Breakfast restaurant - ideas for name

Biscuitry.

I came to suggest Sunny Side Up.

I second Leaffan’s The Biscuit Barn. Easy to remember, homey, and what the business is built around. They’ll “get it” that you serve other things.

What do you know about Ma that the rest of us don’t?

I like the ‘Ma’s’ angle, but Ma’s Biscuits is too plain and not memorable enough.

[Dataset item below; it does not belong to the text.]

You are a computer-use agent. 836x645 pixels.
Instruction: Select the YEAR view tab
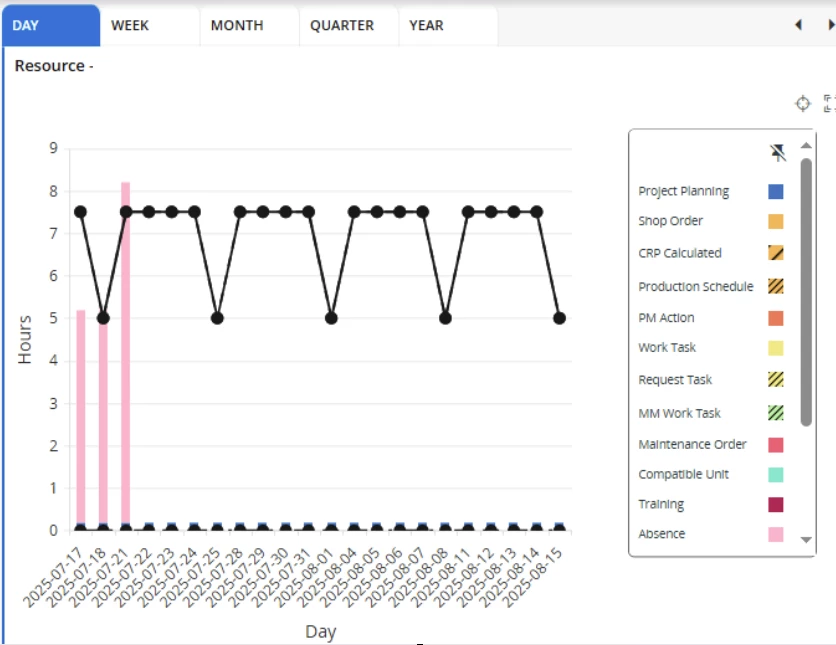point(426,26)
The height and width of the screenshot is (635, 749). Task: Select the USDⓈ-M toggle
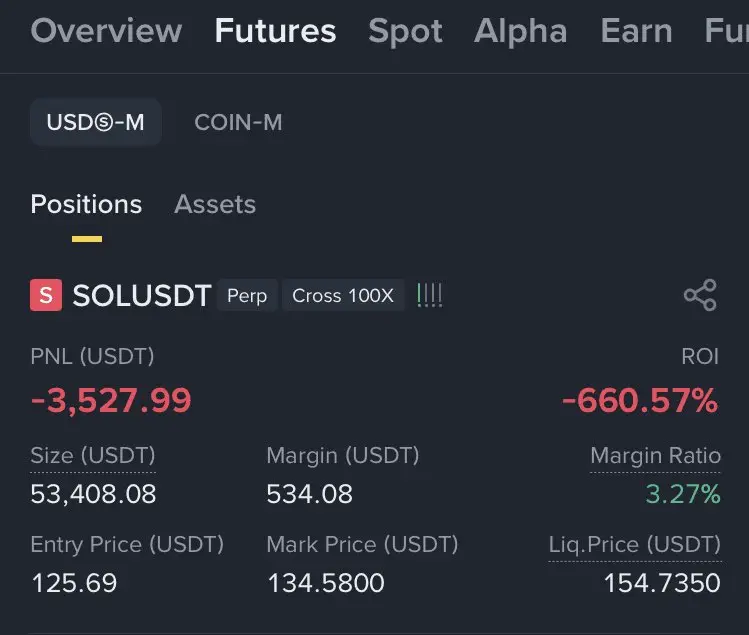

How about Ma’s Wicked Biscuits?

Memorable, not too cutesy/punny, has a good run of hard consonants.
mmm

Yeah, as we currently envision it, the restaurant won’t be a table service affair - counter service and carry-out only, in all likelihood. While I like the idea of French press coffee and stuff, that’s not part of our mission. But we’ll have good coffee (already sourcing that from a local roaster,) and iced tea - sweet and unsweetened - and Dewey is right. If we’re already set up to brew iced tea, we can easily brew hot tea - we just need a good kettle or an instant hot water source. (Not the same blend of tea, though. This is one area where we don’t have to look for a good source. Luzianne is where it’s at for iced tea!)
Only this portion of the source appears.